# Brief
Reproduce verbatim every line in the records, from the line containing "Task: Click the Фиксированная цена label text" through the final line of the records, including both of those lines.

# Supplied entries
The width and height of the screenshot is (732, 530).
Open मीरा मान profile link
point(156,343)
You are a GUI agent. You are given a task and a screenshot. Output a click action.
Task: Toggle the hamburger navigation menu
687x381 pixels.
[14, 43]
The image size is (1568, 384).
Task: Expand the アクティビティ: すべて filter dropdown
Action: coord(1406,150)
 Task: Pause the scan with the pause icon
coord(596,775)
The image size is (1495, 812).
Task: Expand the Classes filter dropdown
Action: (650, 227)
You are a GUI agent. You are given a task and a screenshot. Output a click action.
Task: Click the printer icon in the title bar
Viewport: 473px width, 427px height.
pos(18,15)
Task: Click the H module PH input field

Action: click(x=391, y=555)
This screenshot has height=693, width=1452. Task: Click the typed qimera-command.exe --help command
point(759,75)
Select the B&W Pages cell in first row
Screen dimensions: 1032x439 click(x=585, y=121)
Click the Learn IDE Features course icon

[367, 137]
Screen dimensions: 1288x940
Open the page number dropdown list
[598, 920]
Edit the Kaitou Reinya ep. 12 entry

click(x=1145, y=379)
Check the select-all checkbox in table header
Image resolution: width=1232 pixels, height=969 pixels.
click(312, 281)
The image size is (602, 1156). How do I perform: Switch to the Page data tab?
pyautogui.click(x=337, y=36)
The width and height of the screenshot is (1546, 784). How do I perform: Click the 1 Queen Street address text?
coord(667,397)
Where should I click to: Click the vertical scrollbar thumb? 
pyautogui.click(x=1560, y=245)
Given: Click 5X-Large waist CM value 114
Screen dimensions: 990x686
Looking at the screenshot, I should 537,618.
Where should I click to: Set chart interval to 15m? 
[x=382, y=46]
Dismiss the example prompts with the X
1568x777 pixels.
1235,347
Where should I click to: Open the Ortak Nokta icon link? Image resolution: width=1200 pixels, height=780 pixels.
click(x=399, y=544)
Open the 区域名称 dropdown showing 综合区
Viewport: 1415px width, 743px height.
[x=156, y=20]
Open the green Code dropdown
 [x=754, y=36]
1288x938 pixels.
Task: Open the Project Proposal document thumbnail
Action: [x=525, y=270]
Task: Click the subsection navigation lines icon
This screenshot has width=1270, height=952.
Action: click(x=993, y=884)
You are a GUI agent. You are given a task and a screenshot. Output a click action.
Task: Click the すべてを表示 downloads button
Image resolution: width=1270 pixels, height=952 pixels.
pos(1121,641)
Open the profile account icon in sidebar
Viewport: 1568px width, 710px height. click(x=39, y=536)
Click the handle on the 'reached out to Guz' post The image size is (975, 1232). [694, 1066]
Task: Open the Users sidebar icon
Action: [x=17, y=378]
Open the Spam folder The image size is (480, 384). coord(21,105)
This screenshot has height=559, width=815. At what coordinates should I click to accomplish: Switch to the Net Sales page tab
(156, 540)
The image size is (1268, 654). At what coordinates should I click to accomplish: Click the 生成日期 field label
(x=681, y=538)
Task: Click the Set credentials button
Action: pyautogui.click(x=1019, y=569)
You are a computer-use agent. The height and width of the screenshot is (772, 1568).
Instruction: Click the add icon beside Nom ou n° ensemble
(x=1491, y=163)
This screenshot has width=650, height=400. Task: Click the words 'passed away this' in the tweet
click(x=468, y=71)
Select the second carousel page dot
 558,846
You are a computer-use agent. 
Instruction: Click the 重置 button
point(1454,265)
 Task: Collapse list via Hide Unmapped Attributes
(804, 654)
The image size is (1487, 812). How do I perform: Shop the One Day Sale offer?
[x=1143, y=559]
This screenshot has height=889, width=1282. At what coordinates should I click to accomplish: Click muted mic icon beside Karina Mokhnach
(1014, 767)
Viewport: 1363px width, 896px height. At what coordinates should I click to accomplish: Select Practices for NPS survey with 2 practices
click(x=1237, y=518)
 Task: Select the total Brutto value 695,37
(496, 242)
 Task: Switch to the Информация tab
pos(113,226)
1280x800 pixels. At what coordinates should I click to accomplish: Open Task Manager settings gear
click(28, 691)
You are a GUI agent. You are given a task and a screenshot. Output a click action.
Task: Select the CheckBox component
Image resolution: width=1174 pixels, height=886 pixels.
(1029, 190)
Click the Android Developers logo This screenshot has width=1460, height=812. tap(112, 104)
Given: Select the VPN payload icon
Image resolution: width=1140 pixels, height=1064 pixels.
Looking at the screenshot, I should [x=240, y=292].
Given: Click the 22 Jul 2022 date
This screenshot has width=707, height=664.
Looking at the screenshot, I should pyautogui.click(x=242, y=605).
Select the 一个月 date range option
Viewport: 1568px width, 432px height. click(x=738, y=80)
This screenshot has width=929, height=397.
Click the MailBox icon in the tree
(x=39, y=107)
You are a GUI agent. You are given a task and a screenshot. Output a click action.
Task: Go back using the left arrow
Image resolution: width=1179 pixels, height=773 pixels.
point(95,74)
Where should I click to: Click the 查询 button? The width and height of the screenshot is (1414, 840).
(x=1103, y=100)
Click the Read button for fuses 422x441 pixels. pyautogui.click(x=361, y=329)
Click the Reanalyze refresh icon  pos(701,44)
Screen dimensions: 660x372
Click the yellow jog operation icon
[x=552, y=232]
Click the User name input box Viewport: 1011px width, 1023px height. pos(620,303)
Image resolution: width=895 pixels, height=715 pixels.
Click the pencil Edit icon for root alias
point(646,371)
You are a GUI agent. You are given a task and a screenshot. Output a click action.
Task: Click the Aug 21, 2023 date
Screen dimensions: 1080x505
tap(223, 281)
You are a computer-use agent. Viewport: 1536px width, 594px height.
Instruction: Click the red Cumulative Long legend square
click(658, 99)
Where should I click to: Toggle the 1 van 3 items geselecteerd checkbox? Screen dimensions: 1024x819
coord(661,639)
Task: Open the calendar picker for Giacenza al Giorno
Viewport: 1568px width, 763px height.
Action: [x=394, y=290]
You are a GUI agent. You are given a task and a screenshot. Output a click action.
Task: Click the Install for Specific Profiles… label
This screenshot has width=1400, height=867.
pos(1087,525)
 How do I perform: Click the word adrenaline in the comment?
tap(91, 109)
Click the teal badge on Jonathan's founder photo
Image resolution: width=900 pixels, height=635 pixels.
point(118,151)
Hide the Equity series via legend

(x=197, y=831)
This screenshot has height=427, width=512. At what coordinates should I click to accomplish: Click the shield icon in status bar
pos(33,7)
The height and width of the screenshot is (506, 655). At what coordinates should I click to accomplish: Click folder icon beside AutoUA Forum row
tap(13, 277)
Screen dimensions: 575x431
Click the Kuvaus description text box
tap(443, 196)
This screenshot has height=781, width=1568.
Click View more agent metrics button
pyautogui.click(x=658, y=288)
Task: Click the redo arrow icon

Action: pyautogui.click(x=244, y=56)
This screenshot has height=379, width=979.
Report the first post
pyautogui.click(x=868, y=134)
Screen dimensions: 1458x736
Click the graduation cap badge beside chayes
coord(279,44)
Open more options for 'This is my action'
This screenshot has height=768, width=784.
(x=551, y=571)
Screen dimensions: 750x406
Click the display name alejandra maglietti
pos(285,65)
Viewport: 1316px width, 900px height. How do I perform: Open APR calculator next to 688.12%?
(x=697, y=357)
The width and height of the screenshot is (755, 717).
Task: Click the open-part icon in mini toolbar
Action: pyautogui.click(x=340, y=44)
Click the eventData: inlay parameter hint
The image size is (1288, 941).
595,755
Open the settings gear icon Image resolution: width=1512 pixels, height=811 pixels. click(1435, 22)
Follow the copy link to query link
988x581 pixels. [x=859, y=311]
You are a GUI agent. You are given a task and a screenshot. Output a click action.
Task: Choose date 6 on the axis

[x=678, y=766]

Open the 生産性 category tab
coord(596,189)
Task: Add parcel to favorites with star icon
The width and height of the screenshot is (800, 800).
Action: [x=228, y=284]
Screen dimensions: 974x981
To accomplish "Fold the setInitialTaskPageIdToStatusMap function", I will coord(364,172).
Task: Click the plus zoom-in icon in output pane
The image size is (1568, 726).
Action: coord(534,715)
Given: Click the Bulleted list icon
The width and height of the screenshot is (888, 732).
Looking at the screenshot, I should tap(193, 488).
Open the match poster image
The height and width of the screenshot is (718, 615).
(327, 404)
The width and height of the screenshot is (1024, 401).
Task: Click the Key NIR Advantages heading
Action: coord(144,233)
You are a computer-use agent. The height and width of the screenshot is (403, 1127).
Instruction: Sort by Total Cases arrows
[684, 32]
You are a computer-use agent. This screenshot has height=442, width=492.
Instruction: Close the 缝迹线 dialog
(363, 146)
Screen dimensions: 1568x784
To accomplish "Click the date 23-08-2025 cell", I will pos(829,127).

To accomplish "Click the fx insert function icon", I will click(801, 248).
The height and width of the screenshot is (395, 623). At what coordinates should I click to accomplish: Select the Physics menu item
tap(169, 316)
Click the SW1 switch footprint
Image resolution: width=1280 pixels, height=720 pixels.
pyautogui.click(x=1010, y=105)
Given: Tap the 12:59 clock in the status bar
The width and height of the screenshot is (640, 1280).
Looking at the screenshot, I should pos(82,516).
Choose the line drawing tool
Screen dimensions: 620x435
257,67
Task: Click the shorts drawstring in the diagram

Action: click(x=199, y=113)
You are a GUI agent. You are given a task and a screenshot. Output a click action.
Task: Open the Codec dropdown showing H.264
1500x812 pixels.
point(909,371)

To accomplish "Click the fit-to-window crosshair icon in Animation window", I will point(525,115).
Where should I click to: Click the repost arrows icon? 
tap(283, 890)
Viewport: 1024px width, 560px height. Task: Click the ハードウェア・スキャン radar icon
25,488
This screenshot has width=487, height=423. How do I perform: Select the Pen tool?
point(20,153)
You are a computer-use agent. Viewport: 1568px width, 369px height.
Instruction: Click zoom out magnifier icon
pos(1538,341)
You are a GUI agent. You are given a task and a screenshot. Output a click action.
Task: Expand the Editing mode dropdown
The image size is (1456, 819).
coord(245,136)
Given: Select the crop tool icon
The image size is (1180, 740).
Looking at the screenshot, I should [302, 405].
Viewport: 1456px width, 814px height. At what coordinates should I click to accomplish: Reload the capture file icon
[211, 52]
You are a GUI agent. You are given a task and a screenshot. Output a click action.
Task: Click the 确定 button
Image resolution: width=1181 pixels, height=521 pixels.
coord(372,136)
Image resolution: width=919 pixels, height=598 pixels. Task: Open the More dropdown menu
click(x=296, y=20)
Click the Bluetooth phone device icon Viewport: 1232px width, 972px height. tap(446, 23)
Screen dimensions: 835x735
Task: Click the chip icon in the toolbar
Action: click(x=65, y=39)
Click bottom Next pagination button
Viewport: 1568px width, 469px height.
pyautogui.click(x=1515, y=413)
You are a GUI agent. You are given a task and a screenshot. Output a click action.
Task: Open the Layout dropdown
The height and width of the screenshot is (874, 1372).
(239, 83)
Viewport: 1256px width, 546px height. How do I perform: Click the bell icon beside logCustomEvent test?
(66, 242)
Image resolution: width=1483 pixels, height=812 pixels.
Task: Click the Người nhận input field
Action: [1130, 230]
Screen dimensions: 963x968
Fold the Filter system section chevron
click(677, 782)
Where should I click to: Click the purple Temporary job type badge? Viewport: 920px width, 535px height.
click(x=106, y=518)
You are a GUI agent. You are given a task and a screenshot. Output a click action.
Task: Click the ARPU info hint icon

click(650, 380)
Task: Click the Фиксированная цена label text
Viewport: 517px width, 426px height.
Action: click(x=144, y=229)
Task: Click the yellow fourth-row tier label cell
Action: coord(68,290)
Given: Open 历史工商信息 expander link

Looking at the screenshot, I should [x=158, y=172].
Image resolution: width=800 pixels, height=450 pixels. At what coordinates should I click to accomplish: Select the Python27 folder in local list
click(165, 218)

# Response to the exercise
Task: Click the Фиксированная цена label text
Viewport: 517px width, 426px height.
Action: click(x=144, y=229)
Task: Click the yellow fourth-row tier label cell
Action: coord(68,290)
Given: Open 历史工商信息 expander link

Looking at the screenshot, I should [x=158, y=172].
Image resolution: width=800 pixels, height=450 pixels. At what coordinates should I click to accomplish: Select the Python27 folder in local list
click(165, 218)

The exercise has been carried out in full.